Fue la bengala que indicó su posición. En ese instante varios pasos irrumpieron en el sótano. Linternas y armas que lo apuntaban, cuerpos que se lanzaron contra la bestia salvaje que compartía rostro con Blaise. Oyó a los oficiales dando órdenes de inmovilizarlo. Otro grupo descubrió a Candelaria.

—¡Vinimos tan pronto como pudimos! —escuchó la voz preocupada de Cherry, quien intentaba ayudarla a incorporarse—. Resiste, Leya. Mantén los ojos abiertos… —Esa nube carmesí invadía su mente y no conseguía evadirla—. ¡Leya! ¡Ley…!

Al hallarse en esa delgada línea entre la consciencia y el abismo, recordó...

«No veré morir a un lobo solitario en mi unidad, Hunter», las palabras que la teniente Vázquez le dijo antes de partir al aeropuerto resonaron en su memoria. «Aún eres joven, no vuelvas hasta que encuentres aquello que estás buscando en ti misma y aprendas a confiar en los demás».

Ahora lo entendía. Nunca fue su intento por salvar una vida lo que llevó a su teniente a expulsarla del equipo. Vázquez estaba preocupada porque Leya siempre se adelantaba y actuaba sola en las misiones del grupo. Su teniente pudo predecir que ese comportamiento solitario la llevaría a la perdición.

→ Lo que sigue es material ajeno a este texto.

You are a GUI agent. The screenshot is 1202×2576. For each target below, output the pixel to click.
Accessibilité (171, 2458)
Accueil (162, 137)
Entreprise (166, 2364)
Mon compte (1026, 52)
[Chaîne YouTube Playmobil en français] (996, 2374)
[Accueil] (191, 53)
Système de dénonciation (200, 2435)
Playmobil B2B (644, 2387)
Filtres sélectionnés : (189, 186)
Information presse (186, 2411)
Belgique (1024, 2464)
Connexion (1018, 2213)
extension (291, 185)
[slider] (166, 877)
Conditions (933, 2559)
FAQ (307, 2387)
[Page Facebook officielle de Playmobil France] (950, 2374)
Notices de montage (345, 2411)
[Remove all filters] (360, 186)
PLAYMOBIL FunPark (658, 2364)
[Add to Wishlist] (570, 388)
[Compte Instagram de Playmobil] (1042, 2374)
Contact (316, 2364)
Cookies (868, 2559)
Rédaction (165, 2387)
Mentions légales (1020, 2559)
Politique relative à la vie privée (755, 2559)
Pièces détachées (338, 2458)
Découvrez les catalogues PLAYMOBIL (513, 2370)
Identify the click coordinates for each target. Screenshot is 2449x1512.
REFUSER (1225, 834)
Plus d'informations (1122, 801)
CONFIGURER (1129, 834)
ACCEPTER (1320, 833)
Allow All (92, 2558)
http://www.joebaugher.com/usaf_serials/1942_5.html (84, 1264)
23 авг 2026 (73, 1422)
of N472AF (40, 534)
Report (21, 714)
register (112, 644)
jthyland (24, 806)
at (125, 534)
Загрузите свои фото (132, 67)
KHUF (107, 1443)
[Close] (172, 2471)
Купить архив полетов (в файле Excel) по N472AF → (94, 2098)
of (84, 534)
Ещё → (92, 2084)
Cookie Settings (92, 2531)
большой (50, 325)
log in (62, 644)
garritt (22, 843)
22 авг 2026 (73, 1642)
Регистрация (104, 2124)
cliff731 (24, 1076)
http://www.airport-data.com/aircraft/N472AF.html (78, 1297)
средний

«Confía… ¿Qué es la confianza?»

Incluso en su vida personal, nunca se permitía usar la palabra amistad para referirse a aquellos que se acercaban. Sus relaciones románticas vivían tanto como una estrella fugaz. Su propia familia la veía como una extraña a la que deseaban conocer. 

¿Cuándo la soledad pasó de ser su refugio a convertirse en su prisión? Con esa duda como último pensamiento coherente, su cuerpo dejó de responder y se sumió en la oscuridad.